Capturing a Whisper From Space
Deep space communications are far more challenging than communications with Earth-orbiting satellites because the distances are so staggering. Signals must travel millions or billions of kilometers between Earth and the spacecraft. At the same time, the spacecraft's communications equipment must be compact and lightweight to allow for a larger scientific payload. Most spacecraft communicate at a very low power - up to 20 times less than the power required for a digital watch.
To hear the whisper of a signal at such great distances, receiving antennas on Earth must be very large, equipped with extremely sensitive receivers and protected from interference. Imagine a person shouting loudly to a companion a block away. If the street is quiet, the person can be understood. But what if the two pals are in Los Angeles and
San Francisco - 700 kilometers (435 miles) apart? That's exactly the kind of conditions the Deep Space Network operates under. The Earth-orbiting satellites are the equivalent of two friends shouting a block apart; while the deep space probes a scattered through the solar system - from 2001 Mars Odyssey at Mars to Voyager 1 at the very edge of our solar system.
The Deep Space Network listens to low-power spacecraft signals with huge antenna dishes that are precisely shaped and pointed at the target with pinpoint accuracy.
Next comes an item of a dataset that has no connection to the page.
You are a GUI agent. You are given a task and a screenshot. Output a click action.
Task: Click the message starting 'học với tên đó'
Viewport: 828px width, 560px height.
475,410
In a sense, they are giant ears. The network's largest - the 70-meter (230-foot) diameter antenna - stands as tall as a 9-story building.
They also serve as giant megaphones so mission control can talk to the spacecraft. The network's antennas use high power transmitters to broadcast commands to spacecraft, allowing mission controllers to activate computers and instruments and make course corrections.
A Global Network
As if that weren't hard enough, the Deep Space Network must accomplish this while anchored the the surface of a rapidly spinning planet. Imagine you are standing on Callisto, one of Jupiter's moons, looking back towards Earth with a powerful telescope. First, you'd see the United States. A few hours later - as the Earth rotates on its axis - you'd be looking at Australia and still later the European continent would swing into view.
To compensate for this rotation, the Deep Space Network maintains clusters of antennas three locations - in California's Mojave Desert, near Madrid, Spain and outside of Canberra, Australia. The spacecraft signals are received at one site; as Earth turns, the spacecraft "sets" at that site - just like the Sun sets every night - and the next site picks up the signal, then the third and then back to the first. Think of it as a relay race with one runner handing off the baton to the next, who hands it off to a third. This configuration allows NASA to maintain 24-hour contact with distant spacecraft.